▶ **Exercise tasks**
1. In the blog post about memory and mourning below, list each thing the writer says Mum would have felt or done.
2. Decide whether each statement agrees with the blog post about memory and mourning below. Answer yes or no for each, and quote the words from the post that settle it.
(a) The original post first appeared on July 2, 2012.
(b) When the writer wrote the original post, the writer had been mourning their mother for a full year.
(c) The writer describes Mum as big on gushy happiness.
3. Write the next part of the blog post about memory and mourning below, continuing from its final sentence.

▶ **Page**
%%
Thursday, October 17, 2013

Repost - Memory and Mourning

This is a repost from July 2, 2012, entitled "Memory & Mourning".  I believe that I am now living in the fruitful days that have come from the work that was being done in my heart, soul and mind when I wrote this. I miss my mom very much, and while the world doesn't feel quite right without her in it, I am so grateful to have had her as my mum, and to have had the opportunity to know her love for me.  Mum would have liked Brian. She would have been so proud of Grace.  She would have been happy for me.  Not gushy happy. Mum wasn't big on gushy happy.  That's one of the most valuable things that Mum taught me. I have learned that people give love in different ways.  For whatever reason, sometimes a person's love for us can come to us in a manner that may not be as familiar to us as we'd like.  It may not be the way I'd do it.  That doesn't mean it's not love.

Two years. Wow.

I love you, Mum.

Memory and Mourning

Lately I have been finding myself often in a place of memory and mourning.  I have been in mourning for my mother for eight months, but as my heart is adjusting to the reality of her death, my mind is wandering towards other losses, ones that I am beginning to think were never properly mourned.  I have always understood and paid attention to the big losses, like death or the loss of my marriage.  I knew that these things needed to be mourned.  I have spent much of my adult life working through childhood experiences and have mourned losses that lived there as well.
%%
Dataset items
%%
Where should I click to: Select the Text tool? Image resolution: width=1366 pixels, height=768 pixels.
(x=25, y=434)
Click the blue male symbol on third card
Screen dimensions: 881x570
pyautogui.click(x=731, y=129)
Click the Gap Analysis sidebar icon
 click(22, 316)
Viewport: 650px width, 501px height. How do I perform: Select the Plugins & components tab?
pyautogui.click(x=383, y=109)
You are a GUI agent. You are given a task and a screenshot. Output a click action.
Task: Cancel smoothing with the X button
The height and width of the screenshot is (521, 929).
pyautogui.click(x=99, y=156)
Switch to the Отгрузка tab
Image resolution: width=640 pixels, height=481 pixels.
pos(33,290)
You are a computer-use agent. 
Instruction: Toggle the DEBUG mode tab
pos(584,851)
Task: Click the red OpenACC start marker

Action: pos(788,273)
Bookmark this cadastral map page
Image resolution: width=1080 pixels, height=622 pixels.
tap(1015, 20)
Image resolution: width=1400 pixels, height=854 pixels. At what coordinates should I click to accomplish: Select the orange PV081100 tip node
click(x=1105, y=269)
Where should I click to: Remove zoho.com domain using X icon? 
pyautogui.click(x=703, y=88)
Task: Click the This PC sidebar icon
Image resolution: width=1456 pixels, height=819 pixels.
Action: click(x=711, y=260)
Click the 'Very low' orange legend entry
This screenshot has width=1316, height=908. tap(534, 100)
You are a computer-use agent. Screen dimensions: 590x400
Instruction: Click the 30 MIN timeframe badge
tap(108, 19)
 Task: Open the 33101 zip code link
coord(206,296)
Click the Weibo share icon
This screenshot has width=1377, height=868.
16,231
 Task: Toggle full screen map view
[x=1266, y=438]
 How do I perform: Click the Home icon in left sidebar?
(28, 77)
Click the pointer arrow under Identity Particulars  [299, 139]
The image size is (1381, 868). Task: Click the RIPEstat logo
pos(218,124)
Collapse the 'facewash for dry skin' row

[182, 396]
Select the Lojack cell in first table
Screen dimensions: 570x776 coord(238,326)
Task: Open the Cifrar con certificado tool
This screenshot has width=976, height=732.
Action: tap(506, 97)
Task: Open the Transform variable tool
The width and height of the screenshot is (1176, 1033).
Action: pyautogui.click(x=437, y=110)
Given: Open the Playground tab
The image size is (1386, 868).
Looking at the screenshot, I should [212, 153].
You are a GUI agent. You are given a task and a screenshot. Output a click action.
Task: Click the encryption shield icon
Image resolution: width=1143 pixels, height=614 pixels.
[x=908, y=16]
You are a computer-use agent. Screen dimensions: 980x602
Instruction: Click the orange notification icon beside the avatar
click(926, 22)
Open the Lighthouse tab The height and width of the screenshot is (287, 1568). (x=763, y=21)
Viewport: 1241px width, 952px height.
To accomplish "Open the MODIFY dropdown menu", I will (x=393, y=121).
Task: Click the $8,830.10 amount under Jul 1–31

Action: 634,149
%%
▶ **Responses per task**
1.
- She would have liked Brian.
- She would have been so proud of Grace.
- She would have been happy for the writer.

2.
(a) Yes: "This is a repost from July 2, 2012"
(b) No: "I have been in mourning for my mother for eight months"
(c) No: "Mum wasn't big on gushy happy."

3.
These losses seem smaller, less life changing.  And yet, when I think of them, I find myself weeping.

A promise, made when I was 19, to a dear old man, that I was never able to keep.

A sudden realization, a sharp recognition of a "could-have-been" that left me doubled over in pain and regret.  I generally try to ignore "could-have-beens", but this one held a loss so great, it insisted on being mourned.

The soft look of love, lost, not because of death of the person, but because of death of love within the person. 

Beside these losses, the loss of my mother feels so...clean.  So normal.  I look at her picture and know that I will never, on this earth, see her face or hear her voice again. She was here and now she's not and the entire loss is wrapped in love and affection and holding her hand and telling her that it was okay to want to let go and her asking me, repeatedly, if I needed money, if I was okay, if I had what I needed. 

These other losses leave me stunned.  Broken. And then, I am left with a choice.  I can choose to see them, address them, mourn them, and let them go.  Or I can push them back into whatever heart-crevice they were hiding in and ignore them. Again.

So, I choose to mourn them.  It helps that I am kind of in mourning mode, anyway. Why stop now?  Who knows what God has planned for the space in my life that these things have occupied? 

One thing I am grateful for.  I am so glad that God has been teaching me about letting go.   It feels good to release these things into His hands.  I cannot change the past.  I cannot recoup my losses or make it all better. 

There is an awesome passage in the book of Joel - Joel 2:24 - 26


 “I will repay you for the years the locusts have eaten —
the great locust and the young locust,
the other locusts and the locust swarm—
my great army that I sent among you.
You will have plenty to eat, until you are full,
and you will praise the name of the Lord your God,
who has worked wonders for you;
never again will my people be shamed. "

I will repay you for the years the locusts have eaten...I love that. 

Peace out.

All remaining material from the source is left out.